Mais do que princípios e garantias de direitos na internet no Brasil, a lei foi um contraponto político internacional à tendência de 'securitização' da rede

Passados 12 anos desde a aprovação do Marco Civil da Internet é importante realizar uma análise sobre o quê mudou ao longo desse período, em especial para as lutas que disputavam os rumos da internet como uma rede a serviço de transformações que alargavam os limites de mudanças em direção a outro mundo possível. Hoje, em contraste, a rede é hegemonizada por conglomerados digitais cujo modelo de negócios coloca o mundo a serviço dela e, orientado pelo capital, coloca em marcha as transformações dos últimos anos na direção de um horizonte que busca, num esforço medonho, reduzir a vida e o planeta a bits. 

Precisamente por conta do cenário atual que é fundamental fazer referência aos processos que resultaram na aprovação do Marco Civil da Internet em 2014. Mais do que carregar princípios e garantias de direitos na internet no Brasil, a lei foi um contraponto político internacional à tendência, agora bastante evoluída, de “securitização” da rede, isto é, de enquadrar seu desenvolvimento na perspectiva da segurança, do enfrentamento ao crime e, em última instância, da guerra. 
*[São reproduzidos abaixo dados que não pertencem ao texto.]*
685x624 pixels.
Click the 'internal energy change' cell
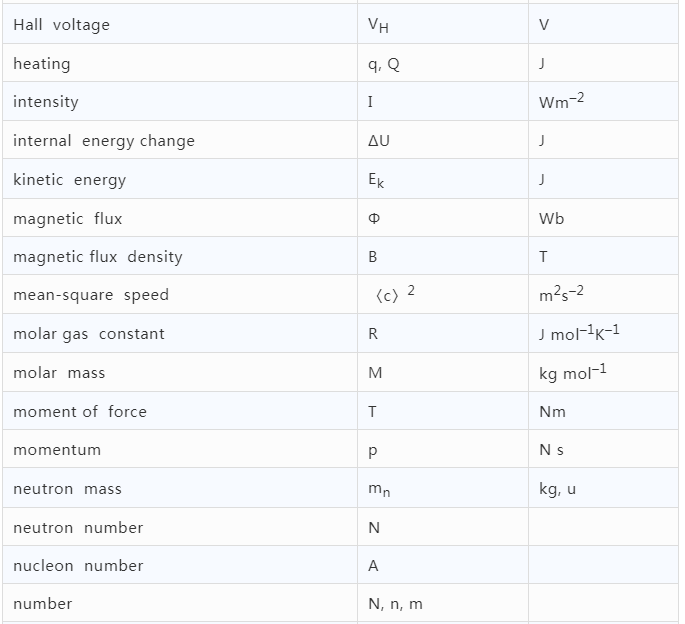(104, 141)
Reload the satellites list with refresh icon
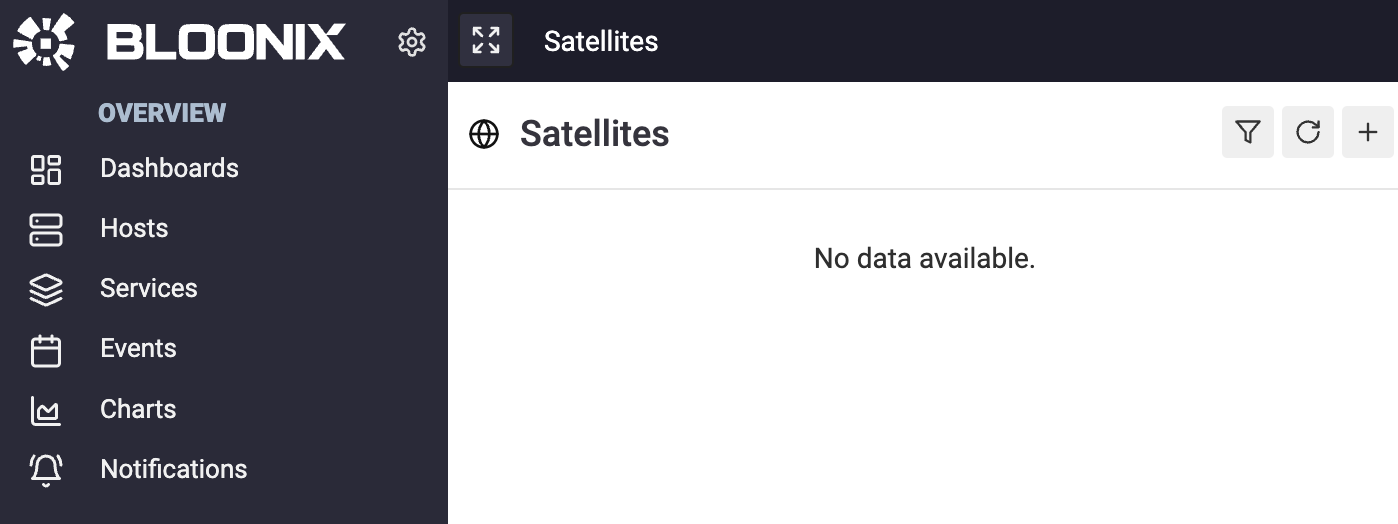This screenshot has height=524, width=1398. point(1308,132)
Os anos 2000: a Internet e a ‘guerra global ao terror’

A “guerra global ao Terror”, deflagrada pelos Estados Unidos da América (EUA) em reação aos ataques às Torres Gêmeas no 11 de setembro de 2001, foi um dínamo no desenvolvimento da internet na primeira década do século 21. A partir da agenda da guerra, desencadeou-se uma disputa em torno do acesso e uso político e econômico dos dados que trafegam na internet. A arquitetura de vigilância e espionagem reveladas em 2013, pelo delator da Agência Nacional de Segurança dos EUA, Edward Snowden, é consequência do impulsionamento dessa agenda e foi erigida a partir da convergência de interesses e formação de um bloco de forças que buscou, internacionalmente, promover normas e regras com o propósito de endurecer o controle sobre o fluxo de dados que trafegavam na internet a partir de interesses. A primeira síntese dessa convergência foi a Convenção sobre Cibercrime, em Budapeste, na Hungria, aprovada em 2001 e que entrou em vigor em 2004. 
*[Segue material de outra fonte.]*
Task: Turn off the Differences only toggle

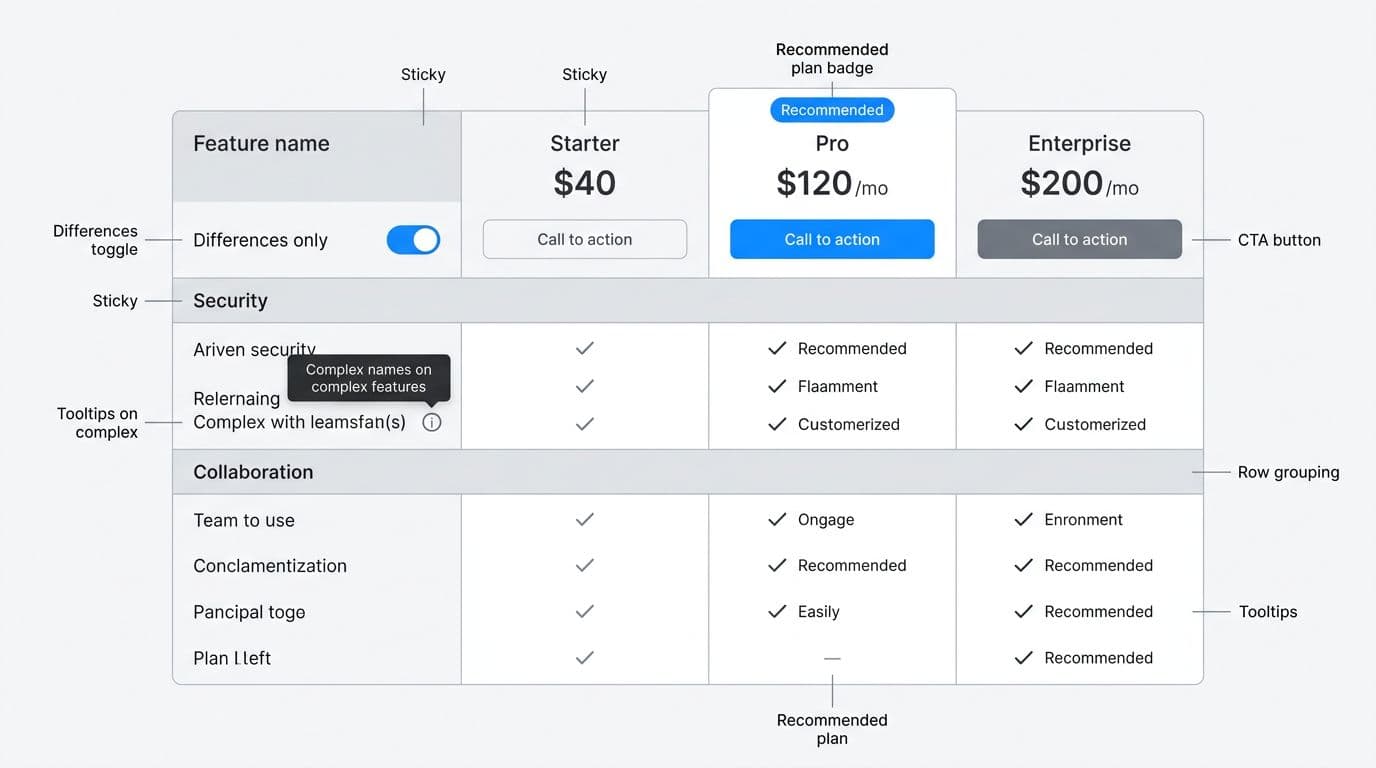Action: click(x=413, y=239)
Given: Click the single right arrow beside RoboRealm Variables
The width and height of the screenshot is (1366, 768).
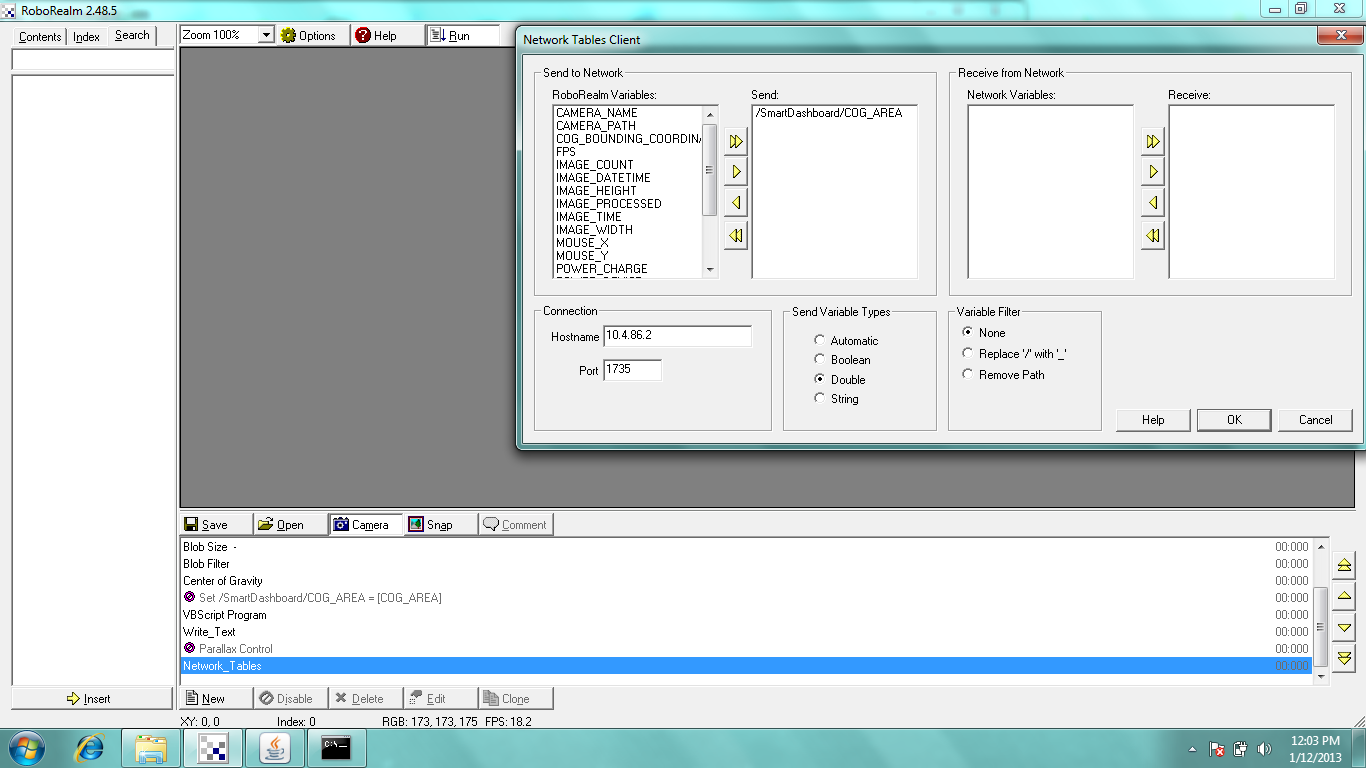Looking at the screenshot, I should (x=736, y=172).
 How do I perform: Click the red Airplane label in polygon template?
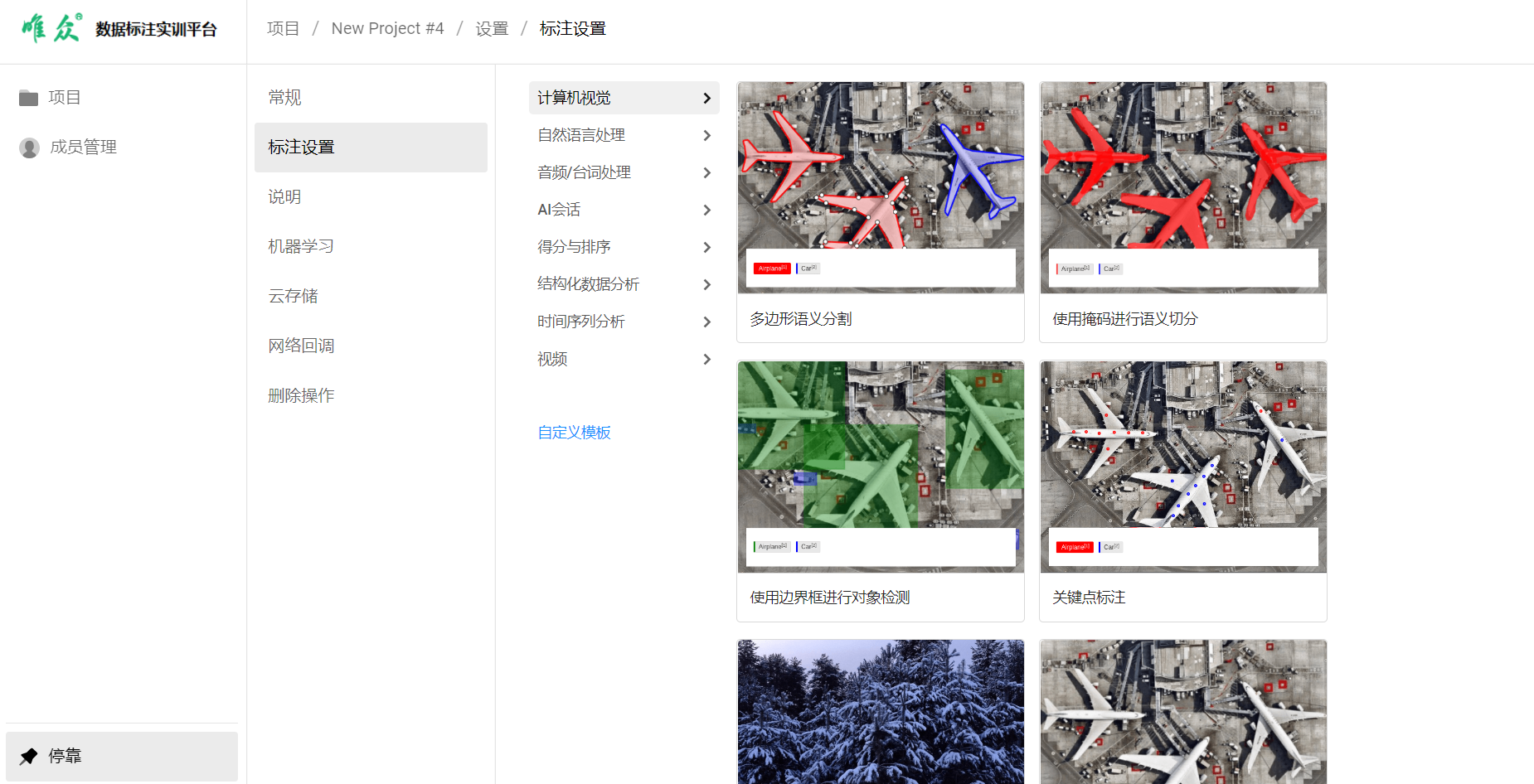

Politicamente, esse bloco de forças era liderado pelas agências de segurança e inteligência dos Estados Unidos e seus aliados, que defendiam a necessidade de instrumentos de controle, monitoramento e vigilância sobre o tráfego da internet por conta do imperativo da guerra ao “terror”, o combate à exploração sexual de crianças e adolescentes e a lavagem de dinheiro. A ativação da máquina de guerra dos EUA e países europeus, através de ataques, invasões e ocupações no Oriente Médio e no Norte da África, ao longo da primeira década dos anos 2000, assegurou investimentos às agências de segurança e inteligência que desenvolveram instrumentos de vigilância e espionagem na rede.

Economicamente, o acesso e uso dos dados na internet atendia o interesse de reorganização de setores da economia — sobretudo da indústria de telecomunicações, cinematográfica e audiovisual — em adaptar seu modelo de acumulação de capital, centrado em um regime de propriedade intelectual predatória. O reflexo desta reorganização foi o enfrentamento  promovido contra a adoção de padrões de códigos abertos e protocolos par-a-par (ex. torrents). Em paralelo, a expansão comercial do acesso e uso da Internet assegurou as condições de formação do modelo de negócios da Google e Meta, oferecendo uma base para reprodução da lógica de acumulação do capital através da dinâmica de extração e tratamento de dados pessoais e comportamentais.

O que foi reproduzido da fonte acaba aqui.